Schriftlicher Auftrag: Gib bitte folgende Zeilen des Materials unverändert wieder: Beginne bei der Zeile, die „Screen dimensions: 752x470“ enthält, und höre nach der Zeile auf, die „Select the Highlight“ enthält.

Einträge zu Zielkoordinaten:
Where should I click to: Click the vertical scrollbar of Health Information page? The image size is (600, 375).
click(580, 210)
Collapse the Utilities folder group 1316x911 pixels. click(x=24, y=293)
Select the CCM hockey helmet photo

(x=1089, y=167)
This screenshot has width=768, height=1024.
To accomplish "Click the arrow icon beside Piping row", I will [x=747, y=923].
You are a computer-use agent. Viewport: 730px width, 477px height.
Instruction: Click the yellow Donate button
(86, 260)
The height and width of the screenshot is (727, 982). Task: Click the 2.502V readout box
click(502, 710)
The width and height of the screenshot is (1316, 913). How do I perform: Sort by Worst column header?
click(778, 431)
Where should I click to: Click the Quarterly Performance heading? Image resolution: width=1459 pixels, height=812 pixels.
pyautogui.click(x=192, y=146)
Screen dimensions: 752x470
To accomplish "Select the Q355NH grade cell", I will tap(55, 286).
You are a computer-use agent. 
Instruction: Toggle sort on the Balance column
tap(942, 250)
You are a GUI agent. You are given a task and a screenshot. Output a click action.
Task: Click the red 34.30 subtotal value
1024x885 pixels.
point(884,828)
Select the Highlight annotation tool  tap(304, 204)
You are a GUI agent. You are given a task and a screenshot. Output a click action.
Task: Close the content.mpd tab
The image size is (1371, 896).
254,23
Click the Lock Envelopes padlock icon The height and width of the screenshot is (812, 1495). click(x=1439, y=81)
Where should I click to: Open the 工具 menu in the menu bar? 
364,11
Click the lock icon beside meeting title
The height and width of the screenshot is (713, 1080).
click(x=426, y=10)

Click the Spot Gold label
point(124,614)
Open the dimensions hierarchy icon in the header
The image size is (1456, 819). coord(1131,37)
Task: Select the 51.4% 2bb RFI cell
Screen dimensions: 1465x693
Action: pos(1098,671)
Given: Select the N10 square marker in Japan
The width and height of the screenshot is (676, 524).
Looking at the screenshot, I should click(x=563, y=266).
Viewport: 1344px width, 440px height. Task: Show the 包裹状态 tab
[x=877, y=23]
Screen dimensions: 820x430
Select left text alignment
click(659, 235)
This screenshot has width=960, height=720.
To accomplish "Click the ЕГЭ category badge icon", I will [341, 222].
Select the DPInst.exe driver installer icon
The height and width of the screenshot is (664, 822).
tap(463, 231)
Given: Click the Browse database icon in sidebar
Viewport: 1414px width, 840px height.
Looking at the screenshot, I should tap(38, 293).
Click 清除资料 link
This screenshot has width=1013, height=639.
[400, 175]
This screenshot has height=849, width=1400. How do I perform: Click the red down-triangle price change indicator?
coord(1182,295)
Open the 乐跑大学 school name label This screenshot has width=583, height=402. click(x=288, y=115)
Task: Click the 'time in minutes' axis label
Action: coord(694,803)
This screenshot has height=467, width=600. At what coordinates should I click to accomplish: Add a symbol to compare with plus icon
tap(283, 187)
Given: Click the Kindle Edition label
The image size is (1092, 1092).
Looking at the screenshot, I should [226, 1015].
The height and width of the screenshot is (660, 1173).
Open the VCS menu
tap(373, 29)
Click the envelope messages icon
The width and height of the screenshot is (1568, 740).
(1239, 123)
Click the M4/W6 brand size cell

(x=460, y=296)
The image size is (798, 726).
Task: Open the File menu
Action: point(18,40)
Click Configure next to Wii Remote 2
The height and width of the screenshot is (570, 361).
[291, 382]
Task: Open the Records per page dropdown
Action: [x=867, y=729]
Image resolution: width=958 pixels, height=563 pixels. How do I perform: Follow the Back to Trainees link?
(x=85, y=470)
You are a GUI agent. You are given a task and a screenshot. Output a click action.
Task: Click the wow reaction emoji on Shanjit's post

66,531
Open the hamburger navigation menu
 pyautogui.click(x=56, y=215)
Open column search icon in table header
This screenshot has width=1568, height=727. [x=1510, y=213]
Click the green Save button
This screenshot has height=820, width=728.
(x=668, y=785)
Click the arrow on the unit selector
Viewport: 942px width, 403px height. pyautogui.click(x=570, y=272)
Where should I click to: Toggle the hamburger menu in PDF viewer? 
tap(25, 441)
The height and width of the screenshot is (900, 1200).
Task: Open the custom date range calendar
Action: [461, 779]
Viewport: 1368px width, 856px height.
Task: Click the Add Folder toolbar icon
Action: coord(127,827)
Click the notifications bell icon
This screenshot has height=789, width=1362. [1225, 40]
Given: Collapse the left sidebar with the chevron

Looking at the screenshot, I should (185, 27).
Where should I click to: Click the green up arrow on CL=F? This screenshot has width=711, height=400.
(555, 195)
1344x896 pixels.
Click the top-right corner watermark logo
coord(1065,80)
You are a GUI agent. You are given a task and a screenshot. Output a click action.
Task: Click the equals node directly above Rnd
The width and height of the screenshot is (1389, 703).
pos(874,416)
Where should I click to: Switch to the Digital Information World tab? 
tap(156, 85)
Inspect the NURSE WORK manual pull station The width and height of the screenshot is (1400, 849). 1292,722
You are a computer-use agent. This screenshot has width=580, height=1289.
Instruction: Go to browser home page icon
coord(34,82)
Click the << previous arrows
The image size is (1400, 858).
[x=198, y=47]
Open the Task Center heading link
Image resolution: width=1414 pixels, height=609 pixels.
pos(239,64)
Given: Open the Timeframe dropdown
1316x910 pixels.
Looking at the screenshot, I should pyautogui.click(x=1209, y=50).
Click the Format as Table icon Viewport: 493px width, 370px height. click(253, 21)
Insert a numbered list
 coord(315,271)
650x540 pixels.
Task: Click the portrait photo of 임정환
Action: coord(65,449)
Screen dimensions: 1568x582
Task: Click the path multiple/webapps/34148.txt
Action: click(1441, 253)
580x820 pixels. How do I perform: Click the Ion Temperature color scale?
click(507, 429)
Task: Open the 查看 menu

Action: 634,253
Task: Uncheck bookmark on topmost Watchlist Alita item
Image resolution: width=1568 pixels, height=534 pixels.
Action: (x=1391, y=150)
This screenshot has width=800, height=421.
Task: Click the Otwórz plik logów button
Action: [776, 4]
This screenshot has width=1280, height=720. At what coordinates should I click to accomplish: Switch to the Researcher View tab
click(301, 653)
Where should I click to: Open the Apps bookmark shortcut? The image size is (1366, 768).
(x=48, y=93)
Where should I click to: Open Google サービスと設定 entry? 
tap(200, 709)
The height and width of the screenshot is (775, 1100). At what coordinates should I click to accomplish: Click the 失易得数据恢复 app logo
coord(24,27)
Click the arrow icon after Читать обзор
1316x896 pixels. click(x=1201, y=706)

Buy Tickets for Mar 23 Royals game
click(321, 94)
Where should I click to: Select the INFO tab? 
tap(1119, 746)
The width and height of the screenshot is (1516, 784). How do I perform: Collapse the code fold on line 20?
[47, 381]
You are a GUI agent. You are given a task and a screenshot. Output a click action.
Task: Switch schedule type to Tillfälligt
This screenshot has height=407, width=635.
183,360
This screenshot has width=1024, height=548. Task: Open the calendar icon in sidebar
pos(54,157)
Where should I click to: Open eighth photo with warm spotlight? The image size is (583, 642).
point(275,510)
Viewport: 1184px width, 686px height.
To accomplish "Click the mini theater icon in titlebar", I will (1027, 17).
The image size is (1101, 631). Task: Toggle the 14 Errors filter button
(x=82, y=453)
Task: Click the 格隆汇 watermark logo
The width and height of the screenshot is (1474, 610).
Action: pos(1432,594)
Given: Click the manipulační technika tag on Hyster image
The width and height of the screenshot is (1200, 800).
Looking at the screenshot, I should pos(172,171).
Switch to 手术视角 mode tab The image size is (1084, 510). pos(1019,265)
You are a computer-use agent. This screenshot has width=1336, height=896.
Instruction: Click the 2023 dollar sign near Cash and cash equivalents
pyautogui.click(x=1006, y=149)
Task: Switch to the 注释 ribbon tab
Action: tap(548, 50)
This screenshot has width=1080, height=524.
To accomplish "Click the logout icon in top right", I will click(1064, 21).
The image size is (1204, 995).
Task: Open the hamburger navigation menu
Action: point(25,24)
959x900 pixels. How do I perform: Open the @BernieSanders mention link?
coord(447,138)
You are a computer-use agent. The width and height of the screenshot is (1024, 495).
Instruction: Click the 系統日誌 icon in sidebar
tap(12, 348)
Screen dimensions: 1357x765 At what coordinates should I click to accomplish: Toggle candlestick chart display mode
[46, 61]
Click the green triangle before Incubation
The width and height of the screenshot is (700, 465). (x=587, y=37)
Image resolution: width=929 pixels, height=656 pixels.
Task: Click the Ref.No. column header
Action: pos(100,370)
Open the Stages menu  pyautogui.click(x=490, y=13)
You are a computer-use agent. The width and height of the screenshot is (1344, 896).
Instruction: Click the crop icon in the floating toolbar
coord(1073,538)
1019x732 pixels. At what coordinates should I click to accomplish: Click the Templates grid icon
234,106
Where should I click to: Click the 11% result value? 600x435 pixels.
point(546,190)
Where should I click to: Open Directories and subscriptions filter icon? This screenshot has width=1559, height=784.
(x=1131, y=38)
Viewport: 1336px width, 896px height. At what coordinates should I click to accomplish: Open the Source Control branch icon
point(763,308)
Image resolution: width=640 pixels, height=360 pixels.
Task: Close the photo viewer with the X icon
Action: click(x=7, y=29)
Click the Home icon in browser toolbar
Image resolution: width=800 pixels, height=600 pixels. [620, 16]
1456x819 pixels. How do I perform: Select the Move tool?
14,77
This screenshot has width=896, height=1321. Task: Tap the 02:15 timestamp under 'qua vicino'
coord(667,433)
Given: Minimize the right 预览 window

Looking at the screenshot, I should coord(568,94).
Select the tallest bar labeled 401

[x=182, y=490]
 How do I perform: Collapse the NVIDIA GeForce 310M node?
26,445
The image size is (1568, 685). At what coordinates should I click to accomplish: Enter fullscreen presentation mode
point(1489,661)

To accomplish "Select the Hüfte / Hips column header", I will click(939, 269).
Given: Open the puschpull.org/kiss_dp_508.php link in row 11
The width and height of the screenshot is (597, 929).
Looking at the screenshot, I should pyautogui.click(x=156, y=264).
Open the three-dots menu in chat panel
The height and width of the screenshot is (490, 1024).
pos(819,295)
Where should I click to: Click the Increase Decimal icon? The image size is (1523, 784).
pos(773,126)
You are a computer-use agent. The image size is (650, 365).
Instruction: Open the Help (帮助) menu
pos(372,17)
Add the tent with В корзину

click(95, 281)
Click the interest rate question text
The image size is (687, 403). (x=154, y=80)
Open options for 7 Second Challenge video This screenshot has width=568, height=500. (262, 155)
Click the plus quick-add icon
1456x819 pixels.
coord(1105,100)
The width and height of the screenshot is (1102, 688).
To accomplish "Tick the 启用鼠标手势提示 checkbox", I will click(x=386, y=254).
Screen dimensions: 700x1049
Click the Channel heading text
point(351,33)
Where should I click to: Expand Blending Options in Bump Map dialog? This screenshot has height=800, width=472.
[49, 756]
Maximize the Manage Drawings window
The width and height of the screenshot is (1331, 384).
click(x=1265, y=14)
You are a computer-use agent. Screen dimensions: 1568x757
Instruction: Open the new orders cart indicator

Lösung:
Screen dimensions: 752x470
To accomplish "Select the Q355NH grade cell", I will tap(55, 286).
You are a computer-use agent. 
Instruction: Toggle sort on the Balance column
tap(942, 250)
You are a GUI agent. You are given a task and a screenshot. Output a click action.
Task: Click the red 34.30 subtotal value
1024x885 pixels.
point(884,828)
Select the Highlight annotation tool  tap(304, 204)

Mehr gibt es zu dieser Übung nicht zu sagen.